Sino a inizio Novecento, nel Golfo triestino la pesca del pesce azzurro si praticava essenzialmente con reti d'incetto (sardellere) e alla deriva, mentre nella vicina costa croata il pesce veniva attirato da fonti luminose poste su una piccola imbarcazione in una zona confinata (peschiera), poi delimitata dalle reti di barche più grandi. Un metodo produttivo ma costoso, almeno fino a quando, dopo la prima guerra mondiale, i pescatori napoletani trapiantati a Trieste iniziarono a utilizzare lampade alogene per attrarre il pesce non più verso la costa ma a largo.

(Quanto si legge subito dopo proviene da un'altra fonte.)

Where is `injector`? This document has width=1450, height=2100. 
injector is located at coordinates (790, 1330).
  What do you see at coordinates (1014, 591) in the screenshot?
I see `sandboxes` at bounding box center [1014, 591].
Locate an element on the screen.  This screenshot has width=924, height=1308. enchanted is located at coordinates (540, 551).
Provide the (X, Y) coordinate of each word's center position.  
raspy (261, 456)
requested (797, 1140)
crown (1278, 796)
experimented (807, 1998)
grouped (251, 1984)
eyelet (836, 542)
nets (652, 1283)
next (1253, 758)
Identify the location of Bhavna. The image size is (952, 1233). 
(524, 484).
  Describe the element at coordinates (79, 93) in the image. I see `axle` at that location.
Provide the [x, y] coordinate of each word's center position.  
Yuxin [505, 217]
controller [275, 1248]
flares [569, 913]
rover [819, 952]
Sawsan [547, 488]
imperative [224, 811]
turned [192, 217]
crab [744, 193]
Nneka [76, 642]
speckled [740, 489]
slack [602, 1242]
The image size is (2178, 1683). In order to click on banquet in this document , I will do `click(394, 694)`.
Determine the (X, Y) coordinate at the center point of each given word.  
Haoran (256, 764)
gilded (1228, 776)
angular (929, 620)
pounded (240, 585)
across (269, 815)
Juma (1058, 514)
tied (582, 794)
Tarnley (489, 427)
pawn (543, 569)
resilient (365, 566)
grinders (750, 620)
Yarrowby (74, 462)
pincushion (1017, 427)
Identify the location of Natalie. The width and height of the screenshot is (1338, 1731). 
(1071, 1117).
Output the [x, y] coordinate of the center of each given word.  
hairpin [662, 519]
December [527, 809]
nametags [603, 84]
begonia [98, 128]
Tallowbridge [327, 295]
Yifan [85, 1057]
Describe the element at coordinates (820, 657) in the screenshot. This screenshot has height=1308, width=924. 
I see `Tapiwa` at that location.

L'esodo istriano del secondo dopoguerra rinfoltì le schiere di barche e pescatori e la disponibilità di pesce azzurro crebbe tanto da rendere necessaria la ricerca di nuovi mercati e lo sviluppo di metodi di conservazione e inscatolamento. Da allora la pesca con le lampare si è ulteriormente sviluppata, con innovazioni tecnologiche che hanno portato alla protezione e direzionabilità delle lampade, al potenziamento dei generatori luminosi, all'introduzione di strumentazioni elettroniche e nuovi materiali per la costruzione delle reti.
Curiosità
Le Saccaleve, barche triestine utilizzate come lampare, escono al largo al tramonto, accompagnate dal caiccio, una piccola imbarcazione ausiliaria. Dotate di un motore di propulsione con potenza tra gli 80 e i 250 cv, non superano i 16 metri di lunghezza. Il loro utilizzo è possibile date la limitata estensione dell'area di pesca, la bassa profondità media dei fondali e la breve durata dell'azione di pesca (in genere 8 ore al massimo).